Leisure trusts’ ability to recover from challenging, changing circumstances and difficulties is increasingly being tested in the current public services landscape, new research from Eastside Primetimers for Community Leisure UK has found.
Amidst the issues and mounting pressures facing community leisure trusts, building resilience is paramount. The question, however, is what does resilience look like?
Social sector consultants Eastside Primetimers researched a sample of 30 small and mid-sized leisure trusts, ranging between £1m and £15m of income, and conducted desk research using publicly-available information. Developing from here, eight in-depth interviews were conducted with trust Chief Executives to delve further into the challenges they are facing and what trusts are doing to rise to them.
Based on a picture of the leisure trust sector and Social Investment Business’ definition of resilience as “the capacity to recover quickly from difficulties and changing circumstances”, five key indicators were identified which are fundamental for leisure trusts to cope with difficulties and changing circumstances.

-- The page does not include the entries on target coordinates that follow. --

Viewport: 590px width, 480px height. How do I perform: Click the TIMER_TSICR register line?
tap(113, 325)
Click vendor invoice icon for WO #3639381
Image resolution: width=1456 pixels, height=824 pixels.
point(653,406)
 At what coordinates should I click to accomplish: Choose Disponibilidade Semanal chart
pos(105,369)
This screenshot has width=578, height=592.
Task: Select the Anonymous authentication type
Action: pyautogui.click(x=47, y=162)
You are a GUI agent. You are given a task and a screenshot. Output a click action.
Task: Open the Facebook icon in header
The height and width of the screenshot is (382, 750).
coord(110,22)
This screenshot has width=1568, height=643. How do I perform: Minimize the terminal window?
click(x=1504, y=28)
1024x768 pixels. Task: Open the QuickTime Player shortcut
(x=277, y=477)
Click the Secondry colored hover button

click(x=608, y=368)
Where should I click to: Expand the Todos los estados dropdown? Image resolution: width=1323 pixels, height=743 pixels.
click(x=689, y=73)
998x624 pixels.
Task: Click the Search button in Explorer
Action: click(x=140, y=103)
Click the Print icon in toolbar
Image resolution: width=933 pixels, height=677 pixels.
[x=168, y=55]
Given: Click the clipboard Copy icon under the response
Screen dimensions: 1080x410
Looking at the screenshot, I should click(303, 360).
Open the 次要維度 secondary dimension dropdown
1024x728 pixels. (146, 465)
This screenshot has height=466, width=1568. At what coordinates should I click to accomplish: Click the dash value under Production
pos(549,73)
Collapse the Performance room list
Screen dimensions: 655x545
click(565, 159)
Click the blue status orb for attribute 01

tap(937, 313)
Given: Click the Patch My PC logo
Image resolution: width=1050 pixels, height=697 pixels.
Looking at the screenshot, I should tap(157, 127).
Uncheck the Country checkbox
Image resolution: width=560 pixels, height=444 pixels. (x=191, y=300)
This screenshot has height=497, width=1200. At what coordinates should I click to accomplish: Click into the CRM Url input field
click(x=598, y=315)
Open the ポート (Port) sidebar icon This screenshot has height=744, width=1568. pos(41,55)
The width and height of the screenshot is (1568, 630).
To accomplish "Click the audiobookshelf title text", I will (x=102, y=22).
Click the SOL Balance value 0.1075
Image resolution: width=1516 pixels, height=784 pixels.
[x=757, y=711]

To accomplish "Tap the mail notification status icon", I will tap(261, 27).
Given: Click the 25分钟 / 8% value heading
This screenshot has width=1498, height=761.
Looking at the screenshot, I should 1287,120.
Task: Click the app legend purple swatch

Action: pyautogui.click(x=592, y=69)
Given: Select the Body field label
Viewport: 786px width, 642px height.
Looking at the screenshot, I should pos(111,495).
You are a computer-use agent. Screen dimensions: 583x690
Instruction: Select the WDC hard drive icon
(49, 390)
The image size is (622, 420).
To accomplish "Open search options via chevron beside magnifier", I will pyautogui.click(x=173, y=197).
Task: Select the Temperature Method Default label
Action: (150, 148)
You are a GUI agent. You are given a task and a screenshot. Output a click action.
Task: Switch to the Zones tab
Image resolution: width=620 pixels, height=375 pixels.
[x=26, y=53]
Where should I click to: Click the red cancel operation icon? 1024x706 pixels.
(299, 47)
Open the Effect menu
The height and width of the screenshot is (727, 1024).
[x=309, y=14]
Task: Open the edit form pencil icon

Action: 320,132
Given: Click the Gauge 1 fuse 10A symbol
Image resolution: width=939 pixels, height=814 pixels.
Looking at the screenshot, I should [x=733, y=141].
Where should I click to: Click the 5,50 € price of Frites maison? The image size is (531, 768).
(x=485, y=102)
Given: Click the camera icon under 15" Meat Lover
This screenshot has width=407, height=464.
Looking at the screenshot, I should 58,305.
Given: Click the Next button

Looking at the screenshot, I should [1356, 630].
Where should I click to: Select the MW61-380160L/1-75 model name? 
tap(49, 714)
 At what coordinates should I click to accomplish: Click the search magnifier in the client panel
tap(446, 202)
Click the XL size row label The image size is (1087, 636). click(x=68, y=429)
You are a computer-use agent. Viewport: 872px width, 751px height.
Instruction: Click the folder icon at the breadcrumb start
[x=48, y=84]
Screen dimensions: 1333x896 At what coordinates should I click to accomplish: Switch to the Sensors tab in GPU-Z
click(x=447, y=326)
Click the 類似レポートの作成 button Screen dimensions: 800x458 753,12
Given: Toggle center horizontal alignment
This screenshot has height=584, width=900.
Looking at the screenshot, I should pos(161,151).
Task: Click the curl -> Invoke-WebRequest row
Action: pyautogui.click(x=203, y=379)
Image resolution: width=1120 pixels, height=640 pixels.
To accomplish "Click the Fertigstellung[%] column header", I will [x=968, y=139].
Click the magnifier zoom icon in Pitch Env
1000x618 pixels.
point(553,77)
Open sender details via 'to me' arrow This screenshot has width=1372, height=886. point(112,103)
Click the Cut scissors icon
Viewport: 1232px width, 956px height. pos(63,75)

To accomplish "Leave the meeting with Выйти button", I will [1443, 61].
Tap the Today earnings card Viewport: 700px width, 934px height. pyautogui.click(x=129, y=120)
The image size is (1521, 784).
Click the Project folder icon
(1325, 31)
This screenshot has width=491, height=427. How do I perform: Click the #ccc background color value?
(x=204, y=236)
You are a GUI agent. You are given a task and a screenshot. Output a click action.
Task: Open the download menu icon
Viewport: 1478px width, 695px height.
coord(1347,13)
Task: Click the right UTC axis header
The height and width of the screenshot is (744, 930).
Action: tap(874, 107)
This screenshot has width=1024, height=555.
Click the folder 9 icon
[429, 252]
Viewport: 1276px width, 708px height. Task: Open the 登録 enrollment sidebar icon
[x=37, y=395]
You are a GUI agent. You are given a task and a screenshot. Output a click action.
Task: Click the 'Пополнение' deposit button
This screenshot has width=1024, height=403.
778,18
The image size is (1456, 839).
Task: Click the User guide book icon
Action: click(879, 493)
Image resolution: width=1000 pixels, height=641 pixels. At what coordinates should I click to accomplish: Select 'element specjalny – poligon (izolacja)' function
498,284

The resilience indicators are:
- diversification of income and services
- diversification of geography
- strength of reserves
- capacity to evidence impact
The aim of this research is to provide a picture of the current state of leisure trusts, including examples of good practice that other trusts may be able to draw upon to improve their resilience. The research creates a sense of what kind of support is most required in the leisure trust sector to enhance resilience, and how it needs to be tailored at different scales.
Both Eastside Primetimers and Community Leisure UK are keen to share the research report with Community Leisure UK members and provide practical support to community leisure trusts to help them build up resilience. Eastside Primetimers can offer a 1-2-1 follow-up session with consultant Neil Shearer and a personalised diagnostic report.